> **TASK TO COMPLETE**:
Look below for the line that contains "DS/EN 16139:2013 - Møbler", then copy it and each following line exactly, through and including the line that contains "Gelændere og støttegreb (36, 1573)".

(Collected data entries)
>>>>>
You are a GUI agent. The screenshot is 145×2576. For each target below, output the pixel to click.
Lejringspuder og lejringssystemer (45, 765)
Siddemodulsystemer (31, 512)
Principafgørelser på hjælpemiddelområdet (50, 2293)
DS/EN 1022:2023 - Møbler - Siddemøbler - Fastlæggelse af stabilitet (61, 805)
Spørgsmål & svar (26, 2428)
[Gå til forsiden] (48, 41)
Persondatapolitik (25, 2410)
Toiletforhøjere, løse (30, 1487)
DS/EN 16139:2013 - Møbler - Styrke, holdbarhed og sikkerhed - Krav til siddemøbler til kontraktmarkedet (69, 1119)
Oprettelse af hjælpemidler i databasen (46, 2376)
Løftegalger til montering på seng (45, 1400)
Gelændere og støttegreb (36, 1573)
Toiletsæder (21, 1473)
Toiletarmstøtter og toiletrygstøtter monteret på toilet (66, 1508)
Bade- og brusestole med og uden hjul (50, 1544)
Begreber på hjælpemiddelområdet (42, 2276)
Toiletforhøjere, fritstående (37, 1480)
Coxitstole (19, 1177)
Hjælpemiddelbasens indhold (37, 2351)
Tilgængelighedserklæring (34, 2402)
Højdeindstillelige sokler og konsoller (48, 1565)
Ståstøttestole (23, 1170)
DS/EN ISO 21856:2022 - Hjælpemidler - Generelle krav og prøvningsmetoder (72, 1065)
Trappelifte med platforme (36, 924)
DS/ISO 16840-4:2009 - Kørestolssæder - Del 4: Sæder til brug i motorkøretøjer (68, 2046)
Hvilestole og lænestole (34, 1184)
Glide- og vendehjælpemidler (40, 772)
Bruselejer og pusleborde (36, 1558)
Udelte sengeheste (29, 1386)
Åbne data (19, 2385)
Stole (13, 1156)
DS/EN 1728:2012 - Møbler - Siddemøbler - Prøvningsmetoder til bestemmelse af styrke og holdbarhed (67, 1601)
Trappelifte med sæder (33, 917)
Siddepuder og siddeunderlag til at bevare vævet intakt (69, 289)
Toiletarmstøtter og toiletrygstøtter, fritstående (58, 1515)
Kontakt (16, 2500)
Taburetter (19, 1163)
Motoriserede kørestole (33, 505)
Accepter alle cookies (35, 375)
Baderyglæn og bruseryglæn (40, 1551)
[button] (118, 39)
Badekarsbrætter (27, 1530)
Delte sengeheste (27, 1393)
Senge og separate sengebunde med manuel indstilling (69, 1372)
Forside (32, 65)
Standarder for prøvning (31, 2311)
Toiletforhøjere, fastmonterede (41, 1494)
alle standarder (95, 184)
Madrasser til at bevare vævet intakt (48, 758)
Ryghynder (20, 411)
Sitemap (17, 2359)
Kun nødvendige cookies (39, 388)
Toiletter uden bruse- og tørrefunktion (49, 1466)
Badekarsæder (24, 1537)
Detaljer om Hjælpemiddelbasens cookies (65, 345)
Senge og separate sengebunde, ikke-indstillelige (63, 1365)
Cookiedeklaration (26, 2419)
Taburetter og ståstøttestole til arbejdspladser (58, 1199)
<<<<<
> **EXERCISE RESPONSE**:
DS/EN 16139:2013 - Møbler - Styrke, holdbarhed og sikkerhed - Krav til siddemøbler til kontraktmarkedet (69, 1119)
Oprettelse af hjælpemidler i databasen (46, 2376)
Løftegalger til montering på seng (45, 1400)
Gelændere og støttegreb (36, 1573)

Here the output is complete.